● Consigne de travail:
Reprenez l'article sur la détention d'Amer Abu Halil à la suite de sa dernière phrase.

● Texte présenté:

Israël-Palestine. «Un Palestinien libéré d’une prison israélienne décrit les coups, les abus sexuels et la torture qu’il a subis»

Amer Abu Halil. (Crédit: Alex Levac)Par Gideon Levy

Amer Abu Halil – un habitant de la Cisjordanie qui était actif au sein du Hamas et a été emprisonné sans procès – se souvient de la vie de tous les instants du temps de guerre qu’il a endurée dans la prison israélienne de Ketziot.

Il n’y a aucune ressemblance entre le jeune homme qui s’est assis avec nous cette semaine pendant des heures dans son jardin et la vidéo de sa sortie de prison la semaine dernière. Dans le clip, on voit le même jeune homme – barbu, négligé, pâle et décharné – à peine capable de marcher. Aujourd’hui, il est bien coiffé et porte une veste rouge avec un mouchoir à carreaux glissé dans sa poche. Pendant 192 jours, il a été contraint de porter les mêmes vêtements en prison, ce qui explique peut-être son extrême élégance.

● Données enregistrées:
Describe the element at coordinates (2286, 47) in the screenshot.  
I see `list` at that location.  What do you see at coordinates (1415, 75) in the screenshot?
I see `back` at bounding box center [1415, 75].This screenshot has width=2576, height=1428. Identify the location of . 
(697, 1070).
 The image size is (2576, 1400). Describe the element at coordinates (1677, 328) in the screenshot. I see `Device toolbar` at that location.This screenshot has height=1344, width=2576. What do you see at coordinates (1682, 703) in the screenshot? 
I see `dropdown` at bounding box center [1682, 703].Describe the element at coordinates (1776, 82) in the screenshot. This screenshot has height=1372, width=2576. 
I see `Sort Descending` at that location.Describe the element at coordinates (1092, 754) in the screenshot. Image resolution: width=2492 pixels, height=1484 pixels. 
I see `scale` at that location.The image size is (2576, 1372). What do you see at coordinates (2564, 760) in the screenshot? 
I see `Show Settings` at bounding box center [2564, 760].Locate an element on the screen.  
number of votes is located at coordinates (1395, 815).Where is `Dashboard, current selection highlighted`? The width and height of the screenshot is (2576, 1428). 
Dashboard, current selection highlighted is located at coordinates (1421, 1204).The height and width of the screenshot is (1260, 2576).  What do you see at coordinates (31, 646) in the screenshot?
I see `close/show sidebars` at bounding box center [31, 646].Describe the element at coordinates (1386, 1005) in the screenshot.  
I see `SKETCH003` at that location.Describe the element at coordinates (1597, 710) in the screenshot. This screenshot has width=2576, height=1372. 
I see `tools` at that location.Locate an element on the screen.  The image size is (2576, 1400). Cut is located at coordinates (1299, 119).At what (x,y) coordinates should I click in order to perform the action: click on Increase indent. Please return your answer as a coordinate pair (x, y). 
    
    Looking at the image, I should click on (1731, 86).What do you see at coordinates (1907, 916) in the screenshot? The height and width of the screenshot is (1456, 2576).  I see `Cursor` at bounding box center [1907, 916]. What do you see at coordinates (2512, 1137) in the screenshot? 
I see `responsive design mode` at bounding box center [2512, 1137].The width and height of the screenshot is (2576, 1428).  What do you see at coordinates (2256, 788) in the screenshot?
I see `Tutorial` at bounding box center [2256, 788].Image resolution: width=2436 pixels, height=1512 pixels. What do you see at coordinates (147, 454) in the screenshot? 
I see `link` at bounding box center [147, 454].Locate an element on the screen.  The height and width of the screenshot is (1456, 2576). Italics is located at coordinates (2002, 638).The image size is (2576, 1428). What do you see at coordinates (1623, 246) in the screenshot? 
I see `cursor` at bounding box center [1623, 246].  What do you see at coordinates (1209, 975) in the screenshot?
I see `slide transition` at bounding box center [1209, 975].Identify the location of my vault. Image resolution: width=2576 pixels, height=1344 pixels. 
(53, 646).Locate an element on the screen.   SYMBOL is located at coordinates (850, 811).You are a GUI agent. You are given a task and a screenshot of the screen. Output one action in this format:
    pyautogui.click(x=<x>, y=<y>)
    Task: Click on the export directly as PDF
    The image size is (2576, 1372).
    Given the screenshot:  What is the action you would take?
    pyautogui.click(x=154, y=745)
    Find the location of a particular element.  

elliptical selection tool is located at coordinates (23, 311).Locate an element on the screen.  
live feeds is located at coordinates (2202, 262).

● Réponse à l'exercice:
Il n’y a pas non plus de ressemblance entre ce qu’il raconte dans une cascade de mots difficile à endiguer – des témoignages de plus en plus choquants, l’un après l’autre, accompagnés de dates, des exemplifications physiques et des noms – et ce que nous savions jusqu’à présent de ce qui se passe dans les centres de détention israéliens depuis le début de la guerre. Depuis sa libération, lundi 22 avril, il n’a pas dormi la nuit de peur d’être à nouveau arrêté. Et voir un chien dans la rue le terrifie.

Le témoignage d’Amer Abu Halil, originaire de la ville de Dura, près d’Hébron, qui était actif au sein du Hamas, sur ce qui se passe dans la prison de Ketziot dans le Néguev, est encore plus choquant que le récit sinistre rapporté dans cette publication il y a un mois, d’un autre prisonnier, Munther Amira, âgé de 53 ans, qui était incarcéré dans la prison d’Ofer [voir sur ce site la traduction, le 23 mars, de cet article ]. Amira a comparé sa prison à Guantanamo, Abu Halil appelle sa prison Abu Ghraib, évoquant l’installation tristement célèbre dans l’Irak de Saddam Hussein, utilisée ensuite par les Alliés après le renversement de Saddam.

Parmi les candidats aux sanctions états-uniennes, l’administration pénitentiaire israélienne devrait être la prochaine sur la liste. C’est apparemment le domaine où tous les instincts sadiques du ministre de la Sécurité nationale, Itamar Ben-Gvir, trouvent leur exutoire.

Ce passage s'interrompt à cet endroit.